Rewrite the data from the line that contains "Given: Apply the settings changes" through the line that contains "The image size is (678, 545). (x=229, y=468)", changing "Launchpad" to "Spotlight" and leaving everything else as it is. Give back only those lines.
── Data shown ──
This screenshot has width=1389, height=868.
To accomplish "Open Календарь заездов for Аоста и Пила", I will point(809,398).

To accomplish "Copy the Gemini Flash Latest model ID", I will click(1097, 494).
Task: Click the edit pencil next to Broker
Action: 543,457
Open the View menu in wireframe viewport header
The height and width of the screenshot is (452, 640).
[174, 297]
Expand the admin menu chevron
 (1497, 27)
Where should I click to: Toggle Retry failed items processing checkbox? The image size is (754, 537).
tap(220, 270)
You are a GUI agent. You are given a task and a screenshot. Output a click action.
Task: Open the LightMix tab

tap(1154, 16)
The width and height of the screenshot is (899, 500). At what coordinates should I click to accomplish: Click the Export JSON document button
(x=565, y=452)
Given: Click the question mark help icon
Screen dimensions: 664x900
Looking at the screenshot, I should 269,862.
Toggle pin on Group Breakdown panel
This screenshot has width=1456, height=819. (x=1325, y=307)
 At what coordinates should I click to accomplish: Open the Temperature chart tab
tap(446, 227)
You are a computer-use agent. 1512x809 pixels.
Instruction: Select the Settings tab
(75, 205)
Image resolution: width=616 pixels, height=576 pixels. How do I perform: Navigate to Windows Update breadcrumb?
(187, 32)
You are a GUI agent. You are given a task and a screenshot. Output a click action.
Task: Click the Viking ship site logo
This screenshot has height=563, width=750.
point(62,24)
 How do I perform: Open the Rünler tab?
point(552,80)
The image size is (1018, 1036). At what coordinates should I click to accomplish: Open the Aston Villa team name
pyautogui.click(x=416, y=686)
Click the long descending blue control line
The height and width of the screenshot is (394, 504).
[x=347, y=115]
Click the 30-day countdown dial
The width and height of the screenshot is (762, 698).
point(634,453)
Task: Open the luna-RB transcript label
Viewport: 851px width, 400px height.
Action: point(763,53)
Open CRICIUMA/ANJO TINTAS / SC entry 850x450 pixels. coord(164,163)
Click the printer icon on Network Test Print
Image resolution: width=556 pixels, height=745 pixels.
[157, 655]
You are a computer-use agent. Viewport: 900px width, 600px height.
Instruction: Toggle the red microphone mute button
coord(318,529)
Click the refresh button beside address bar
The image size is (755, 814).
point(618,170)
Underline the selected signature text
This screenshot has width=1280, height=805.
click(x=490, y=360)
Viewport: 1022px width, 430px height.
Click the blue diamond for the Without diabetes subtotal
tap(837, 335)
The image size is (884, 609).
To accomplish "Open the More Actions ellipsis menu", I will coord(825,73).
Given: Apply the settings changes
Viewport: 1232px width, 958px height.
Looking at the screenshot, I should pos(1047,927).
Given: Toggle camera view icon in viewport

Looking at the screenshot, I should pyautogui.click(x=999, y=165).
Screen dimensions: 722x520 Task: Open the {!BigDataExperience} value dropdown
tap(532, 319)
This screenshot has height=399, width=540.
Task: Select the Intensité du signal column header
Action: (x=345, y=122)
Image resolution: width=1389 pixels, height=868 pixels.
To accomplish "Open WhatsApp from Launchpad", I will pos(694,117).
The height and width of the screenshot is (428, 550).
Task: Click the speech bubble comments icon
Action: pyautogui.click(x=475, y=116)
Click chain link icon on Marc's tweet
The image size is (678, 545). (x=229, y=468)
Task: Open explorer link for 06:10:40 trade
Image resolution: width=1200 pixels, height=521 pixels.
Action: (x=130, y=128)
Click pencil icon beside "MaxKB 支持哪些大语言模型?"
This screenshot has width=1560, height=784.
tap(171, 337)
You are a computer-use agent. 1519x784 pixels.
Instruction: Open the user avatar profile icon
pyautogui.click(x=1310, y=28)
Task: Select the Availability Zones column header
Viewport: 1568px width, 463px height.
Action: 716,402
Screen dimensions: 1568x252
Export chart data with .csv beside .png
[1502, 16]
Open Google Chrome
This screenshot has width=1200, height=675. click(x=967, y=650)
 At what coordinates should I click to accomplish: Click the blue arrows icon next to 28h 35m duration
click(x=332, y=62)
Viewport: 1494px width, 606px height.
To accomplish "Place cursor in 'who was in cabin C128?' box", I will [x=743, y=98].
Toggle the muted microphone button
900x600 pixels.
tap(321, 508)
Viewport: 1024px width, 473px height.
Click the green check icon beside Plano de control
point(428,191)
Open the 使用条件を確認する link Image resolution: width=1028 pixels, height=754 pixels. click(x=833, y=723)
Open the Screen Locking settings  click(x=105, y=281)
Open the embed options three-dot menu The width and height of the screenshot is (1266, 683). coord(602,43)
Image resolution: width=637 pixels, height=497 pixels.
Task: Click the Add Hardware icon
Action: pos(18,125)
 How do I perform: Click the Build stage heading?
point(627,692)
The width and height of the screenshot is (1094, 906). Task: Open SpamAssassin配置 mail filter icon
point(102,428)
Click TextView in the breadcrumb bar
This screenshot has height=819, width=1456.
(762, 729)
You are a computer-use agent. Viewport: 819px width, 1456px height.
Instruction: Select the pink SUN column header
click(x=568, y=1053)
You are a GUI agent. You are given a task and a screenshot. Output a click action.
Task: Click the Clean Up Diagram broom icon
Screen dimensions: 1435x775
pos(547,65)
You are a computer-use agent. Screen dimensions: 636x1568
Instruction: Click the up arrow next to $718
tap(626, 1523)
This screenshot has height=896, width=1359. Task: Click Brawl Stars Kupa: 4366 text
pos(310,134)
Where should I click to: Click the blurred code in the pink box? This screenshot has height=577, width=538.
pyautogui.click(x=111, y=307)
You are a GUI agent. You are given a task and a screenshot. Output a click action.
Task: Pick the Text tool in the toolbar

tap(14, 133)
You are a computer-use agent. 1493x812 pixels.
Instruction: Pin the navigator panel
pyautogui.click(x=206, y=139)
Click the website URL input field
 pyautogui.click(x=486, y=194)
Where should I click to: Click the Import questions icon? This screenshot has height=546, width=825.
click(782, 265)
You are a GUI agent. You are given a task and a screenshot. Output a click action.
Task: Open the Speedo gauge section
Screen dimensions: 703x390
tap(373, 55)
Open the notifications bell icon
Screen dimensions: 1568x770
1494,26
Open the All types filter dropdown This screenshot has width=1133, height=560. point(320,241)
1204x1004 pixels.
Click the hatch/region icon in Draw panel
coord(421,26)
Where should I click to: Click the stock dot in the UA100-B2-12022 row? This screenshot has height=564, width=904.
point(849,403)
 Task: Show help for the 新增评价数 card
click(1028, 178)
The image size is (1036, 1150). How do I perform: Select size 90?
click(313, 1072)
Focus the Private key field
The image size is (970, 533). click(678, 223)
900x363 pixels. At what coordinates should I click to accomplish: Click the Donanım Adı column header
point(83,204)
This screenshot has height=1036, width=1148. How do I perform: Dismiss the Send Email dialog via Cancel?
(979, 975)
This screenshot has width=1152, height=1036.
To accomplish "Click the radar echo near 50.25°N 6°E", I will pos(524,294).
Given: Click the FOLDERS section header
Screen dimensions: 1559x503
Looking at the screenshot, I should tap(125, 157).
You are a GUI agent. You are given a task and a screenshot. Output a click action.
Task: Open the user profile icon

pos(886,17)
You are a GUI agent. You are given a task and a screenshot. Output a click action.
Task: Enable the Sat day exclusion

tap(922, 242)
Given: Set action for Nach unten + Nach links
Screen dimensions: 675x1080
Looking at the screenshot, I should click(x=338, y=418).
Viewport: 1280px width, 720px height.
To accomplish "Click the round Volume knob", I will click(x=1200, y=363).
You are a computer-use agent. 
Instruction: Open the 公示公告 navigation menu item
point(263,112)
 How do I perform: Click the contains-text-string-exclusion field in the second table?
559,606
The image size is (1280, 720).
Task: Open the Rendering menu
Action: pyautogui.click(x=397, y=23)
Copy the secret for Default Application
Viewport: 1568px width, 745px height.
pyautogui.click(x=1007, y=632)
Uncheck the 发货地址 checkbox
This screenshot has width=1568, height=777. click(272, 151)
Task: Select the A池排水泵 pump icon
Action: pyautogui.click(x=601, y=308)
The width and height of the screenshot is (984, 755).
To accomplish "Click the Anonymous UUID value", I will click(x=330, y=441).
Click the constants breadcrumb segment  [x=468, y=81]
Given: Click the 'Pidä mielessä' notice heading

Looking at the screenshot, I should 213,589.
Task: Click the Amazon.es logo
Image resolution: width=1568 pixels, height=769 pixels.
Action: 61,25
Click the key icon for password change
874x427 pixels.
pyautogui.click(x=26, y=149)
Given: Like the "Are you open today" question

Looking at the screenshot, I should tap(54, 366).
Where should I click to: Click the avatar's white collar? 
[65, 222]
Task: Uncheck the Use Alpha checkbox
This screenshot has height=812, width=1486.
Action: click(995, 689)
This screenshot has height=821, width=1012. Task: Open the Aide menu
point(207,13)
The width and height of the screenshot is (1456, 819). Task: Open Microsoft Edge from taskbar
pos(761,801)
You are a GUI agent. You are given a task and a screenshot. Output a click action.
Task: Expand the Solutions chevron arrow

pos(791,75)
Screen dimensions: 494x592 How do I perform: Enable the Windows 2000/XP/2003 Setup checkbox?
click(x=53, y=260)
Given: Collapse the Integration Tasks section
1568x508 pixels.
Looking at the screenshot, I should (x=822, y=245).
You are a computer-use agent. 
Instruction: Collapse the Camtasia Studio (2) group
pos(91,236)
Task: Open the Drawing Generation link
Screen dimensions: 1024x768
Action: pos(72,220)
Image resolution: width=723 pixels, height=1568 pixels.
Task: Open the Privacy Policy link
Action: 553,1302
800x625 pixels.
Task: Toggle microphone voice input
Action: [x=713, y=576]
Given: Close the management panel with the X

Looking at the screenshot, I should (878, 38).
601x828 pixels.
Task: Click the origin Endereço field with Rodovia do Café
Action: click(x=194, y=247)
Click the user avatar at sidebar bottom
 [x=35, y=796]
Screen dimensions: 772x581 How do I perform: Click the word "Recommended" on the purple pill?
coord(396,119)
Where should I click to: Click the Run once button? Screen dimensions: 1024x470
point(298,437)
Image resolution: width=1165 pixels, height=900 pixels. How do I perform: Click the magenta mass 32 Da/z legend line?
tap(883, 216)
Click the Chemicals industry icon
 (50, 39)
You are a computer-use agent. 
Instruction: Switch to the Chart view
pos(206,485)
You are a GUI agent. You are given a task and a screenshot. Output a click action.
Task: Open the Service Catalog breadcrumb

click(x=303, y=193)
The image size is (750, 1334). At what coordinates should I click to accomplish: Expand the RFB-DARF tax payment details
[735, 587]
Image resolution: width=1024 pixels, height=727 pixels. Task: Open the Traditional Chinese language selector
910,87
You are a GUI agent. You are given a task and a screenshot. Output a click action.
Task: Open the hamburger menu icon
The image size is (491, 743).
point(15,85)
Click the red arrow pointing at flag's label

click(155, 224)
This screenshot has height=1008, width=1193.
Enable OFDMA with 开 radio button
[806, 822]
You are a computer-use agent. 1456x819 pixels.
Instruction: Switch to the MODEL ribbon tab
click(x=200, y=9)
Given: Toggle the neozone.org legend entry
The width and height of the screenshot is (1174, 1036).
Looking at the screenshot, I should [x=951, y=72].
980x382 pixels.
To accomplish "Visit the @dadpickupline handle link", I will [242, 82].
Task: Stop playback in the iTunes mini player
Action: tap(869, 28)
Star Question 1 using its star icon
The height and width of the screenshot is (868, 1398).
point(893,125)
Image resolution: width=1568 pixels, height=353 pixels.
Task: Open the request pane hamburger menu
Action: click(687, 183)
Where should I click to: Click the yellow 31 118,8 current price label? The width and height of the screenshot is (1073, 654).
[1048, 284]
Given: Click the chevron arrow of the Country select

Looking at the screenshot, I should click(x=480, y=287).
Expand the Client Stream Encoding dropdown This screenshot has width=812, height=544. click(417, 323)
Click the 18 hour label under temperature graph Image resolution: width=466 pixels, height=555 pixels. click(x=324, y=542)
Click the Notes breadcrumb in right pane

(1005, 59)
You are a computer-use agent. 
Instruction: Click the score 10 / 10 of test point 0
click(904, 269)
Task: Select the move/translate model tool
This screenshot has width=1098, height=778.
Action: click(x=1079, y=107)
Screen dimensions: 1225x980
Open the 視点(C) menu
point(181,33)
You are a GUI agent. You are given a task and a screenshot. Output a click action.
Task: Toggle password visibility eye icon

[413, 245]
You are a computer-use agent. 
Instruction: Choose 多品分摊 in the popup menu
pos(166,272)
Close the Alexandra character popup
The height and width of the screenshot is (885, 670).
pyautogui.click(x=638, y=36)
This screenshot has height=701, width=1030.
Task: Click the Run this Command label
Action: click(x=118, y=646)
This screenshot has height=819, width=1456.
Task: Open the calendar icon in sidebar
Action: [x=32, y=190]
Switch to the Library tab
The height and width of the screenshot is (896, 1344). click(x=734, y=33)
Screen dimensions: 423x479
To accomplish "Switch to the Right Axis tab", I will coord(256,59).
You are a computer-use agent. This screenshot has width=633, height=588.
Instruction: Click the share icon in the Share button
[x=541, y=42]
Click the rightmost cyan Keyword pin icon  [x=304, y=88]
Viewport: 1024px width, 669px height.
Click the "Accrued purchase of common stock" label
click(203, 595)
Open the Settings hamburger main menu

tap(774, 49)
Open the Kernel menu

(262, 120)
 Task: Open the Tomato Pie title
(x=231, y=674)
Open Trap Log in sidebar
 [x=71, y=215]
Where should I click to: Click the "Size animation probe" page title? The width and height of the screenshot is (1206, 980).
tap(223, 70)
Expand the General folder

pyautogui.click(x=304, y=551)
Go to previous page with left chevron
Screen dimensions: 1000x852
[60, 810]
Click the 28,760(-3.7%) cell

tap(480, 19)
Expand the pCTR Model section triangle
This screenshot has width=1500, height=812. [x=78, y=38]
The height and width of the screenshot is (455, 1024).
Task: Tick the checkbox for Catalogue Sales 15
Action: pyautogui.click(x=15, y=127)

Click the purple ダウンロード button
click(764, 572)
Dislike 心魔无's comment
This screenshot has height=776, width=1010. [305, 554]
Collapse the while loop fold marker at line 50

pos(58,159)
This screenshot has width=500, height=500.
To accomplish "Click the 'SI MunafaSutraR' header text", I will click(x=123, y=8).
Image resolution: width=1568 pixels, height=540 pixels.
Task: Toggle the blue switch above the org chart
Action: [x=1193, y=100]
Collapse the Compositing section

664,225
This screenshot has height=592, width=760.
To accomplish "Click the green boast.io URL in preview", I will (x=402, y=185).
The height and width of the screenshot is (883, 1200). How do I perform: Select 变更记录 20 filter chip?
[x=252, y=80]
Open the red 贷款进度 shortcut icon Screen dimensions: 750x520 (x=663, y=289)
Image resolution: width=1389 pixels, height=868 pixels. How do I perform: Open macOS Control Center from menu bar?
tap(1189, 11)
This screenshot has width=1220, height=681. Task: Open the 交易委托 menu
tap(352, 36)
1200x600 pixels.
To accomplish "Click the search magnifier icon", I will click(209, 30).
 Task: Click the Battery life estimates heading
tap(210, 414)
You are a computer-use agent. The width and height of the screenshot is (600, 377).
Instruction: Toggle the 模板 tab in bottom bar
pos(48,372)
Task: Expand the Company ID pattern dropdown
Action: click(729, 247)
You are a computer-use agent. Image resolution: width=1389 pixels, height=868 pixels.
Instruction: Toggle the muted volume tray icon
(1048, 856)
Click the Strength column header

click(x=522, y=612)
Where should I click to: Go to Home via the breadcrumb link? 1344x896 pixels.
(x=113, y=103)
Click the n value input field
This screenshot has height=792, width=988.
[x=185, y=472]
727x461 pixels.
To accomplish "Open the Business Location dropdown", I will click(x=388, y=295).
───
## Result of the task
Given: Apply the settings changes
Viewport: 1232px width, 958px height.
Looking at the screenshot, I should pos(1047,927).
Given: Toggle camera view icon in viewport

Looking at the screenshot, I should pyautogui.click(x=999, y=165).
Screen dimensions: 722x520 Task: Open the {!BigDataExperience} value dropdown
tap(532, 319)
This screenshot has height=399, width=540.
Task: Select the Intensité du signal column header
Action: (x=345, y=122)
Image resolution: width=1389 pixels, height=868 pixels.
To accomplish "Open WhatsApp from Spotlight", I will pos(694,117).
The height and width of the screenshot is (428, 550).
Task: Click the speech bubble comments icon
Action: pyautogui.click(x=475, y=116)
Click chain link icon on Marc's tweet
The image size is (678, 545). (x=229, y=468)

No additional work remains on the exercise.